Currently, there's a 180-window to apply for settlement once a show-cause notice is received. 60 days are given upfront while an additional 120 days can be availed by applicants after paying 25% over and above the regular settlement amount.

SEBI has observed that applicants apply for settlement towards the end of this time frame which hampers expeditious disposal of the enforcement proceedings.

So, it has proposed that the total time frame for filing the application for settlement may be fixed at 60 days.

This window would provide the applicant adequate time to apply for settlement and also align the regulations with the objective for which they were framed, i.e. as an effective alternative enforcement policy.
SEBI Consultation Paper

Rationalising Disclosure Violations

Currently, the determination of settlement amount for disclosure violations under the Takeover Code and Insider Trading Regulations is based on the amount of undisclosed shareholding and the delay in disclosing the same.

For violations under the Takeover Regulations, the base amount ranges from Rs 2 lakh to Rs 20 lakh. For Insider Trading Regulations, it's Rs 2.5 lakh to Rs 25 lakh. Also, each count of disclosure violation adds up, leading to a higher indicative settlement amount.

These amounts are considered to be incommensurate with the nature of violations, SEBI has said.

"There could be cases where one large order by the entity is spread over a period for execution. Presently, the base amount adds up to each count of disclosure violation leading to a higher indicative settlement amount."

And so, the regulator has proposed to rationalise the base amount to Rs 2 lakh to Rs 11 lakh.

With the introduction of system driven disclosures, base amounts should be rationalised to reflect the evolving nature of the regulatory landscape, it has said.

Multiple Mitigating, Aggravating Factors Can Be Applied

The current regulations provide for certain mitigating, aggravating, deliberate and reckless factors which can be taken into account while arriving at the settlement amount.

For instance level of participation in default, proactive and exceptional cooperation during investigation, acceptance of responsibility and acknowledgement of misconduct etc.

SEBI has observed that multiple mitigating or aggravating factors are applicable to a single case. But the current scheme allows the application of such factors only once, even if many exist.

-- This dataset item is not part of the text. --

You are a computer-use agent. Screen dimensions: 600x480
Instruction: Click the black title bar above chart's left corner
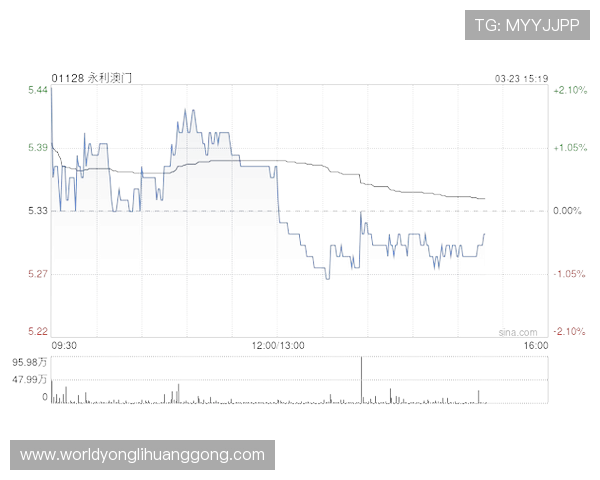pos(92,77)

For instance, an applicant qualifying for the benefit under five factors in the mitigating factors will have the base value reduced only once, even though the five qualifying factors are applied to the facts of the case.

And so, SEBI has proposed that mitigating, aggravating, deliberate and reckless factors may be applied separately, based on the facts and circumstances of the case, subject to a maximum limit of three.

Harmonising Settlement And Judicial Proceedings

A case may have multiple entities involved, some of which may opt for settlement and other for judicial proceedings.

To ensure impartial determination while maintaining the regulatory distinction between the settlement proceedings and the enforcement proceedings, a new guideline is proposed.

As per this, the internal committee, the High Powered Advisory Committee or panel of whole-time members may consider judicial orders against any other entity in the same investigation while determining the settlement terms.

Settlement Amount To Be Based On Role In Default

Under the current regulations, settlement terms for individuals versus companies are determined differently.

SEBI has proposed a change in approach. Settlement terms may be made based on the role attributable to the applicant in the alleged offence, it has stated.

The regulator has pointed out that peripheral entities, namely dummy directors, mule account holders, etc. are often persons from economically weaker sections of the society and they act as name lenders to the main perpetrators in a case. Similarly, layering of funds is also done using bank accounts of such persons or entities without their active knowledge.

And so, it has proposed to create a distinction between the peripheral and non-peripheral entities, with higher settlement terms for the latter.

Stakeholders have been given a deadline of Oct. 14 to share their comments with SEBI.